Staining of parasites and binding assay for flow Cytometric analysis
Promastigote forms of Leishmania were resuspended in 1 ml PBS (5 × 107 parasites/ml) with 1 μl of CFSE (carboxyfluorescein diacetate succinimidyl ester – Molecular Probes C-1157) from a 2.8 μg/ml stock in DMSO (dimethyl sulfoxide), and incubated in a 37°C water bath for 10 min in the dark as described by Gonçalves et al. (2005) [12]. The CFSE-stained Leishmania chagasi promastigotes were allowed to interact with canine cells as follows: (1) monocytes obtained from five dogs naturally infected with L. chagasi; (2) peritoneal macrophages from three naturally-infected dogs and one experimentally-infected dog. These interactions took place in polypropylene tubes to avoid cell adhesion. Canine cells (100 μl, 3 × 105 cells) and 100 μl CFSE stained-Leishmania chagasi (5 × 106 cells) were combined in the tubes and maintained for 45–60 min at 37°C in a 5% CO2 atmosphere. The assays were performed in the presence of either normal serum or a final concentration of 5% C5-deficient mouse serum (from AKR/J mice) [22].
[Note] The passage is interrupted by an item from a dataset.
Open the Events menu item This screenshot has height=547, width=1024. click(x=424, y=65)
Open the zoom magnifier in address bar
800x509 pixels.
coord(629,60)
Specific staining with anti-CR3
Canine cells obtained as described above were stained with anti-CR3 (CD11b/CD18) rat anti-human CD18-RPE antibody (Serotec), which cross-reacts with canine cells. Nonconjugated, purified mouse anti-canine CD11b (Serotec) was conjugated using a Zenon tricolor kit (Molecular Probes – Z-25080), as described by the manufacturer, with the "C" compound that represents a 647 nm emission band and can be used with CFSE and R Phycoerythrin (RPE). The cells were incubated with labeled antibody solutions for 20 min at 4°C. After staining, the preparations were washed with 0.1% sodium azide in PBS, fixed with 200 μl 2% formaldehyde in PBS and kept at 4°C until data were acquired by flow cytometry (FACSVantage, Becton & Dickinson, San José, CA, USA).
Binding analysis by flow cytometry
The cells were run on an analytical flow cytometer equipped with a laser emitting at 488 nm (FACSVantage, Becton-Dickinson, San Diego, CA, USA). Whole cells were distinguished from fragments by gating based on the forward and side scatter signals. CFSE-stained promastigotes bound to macrophages were identified by their fluorescence intensities relative to those of uninfected cells using the FL1 (green) detector. Both the frequency of cells associated with promastigote forms of Leishmania and the intensity of cells associated with Leishmania were determined as described previously [12].
Statistical analysis
Results are given as a complete randomized design and the means from each group were compared using Student's t test; p values less than 0.05 were considered significant. All analyses were carried out using Prism 3.0 software.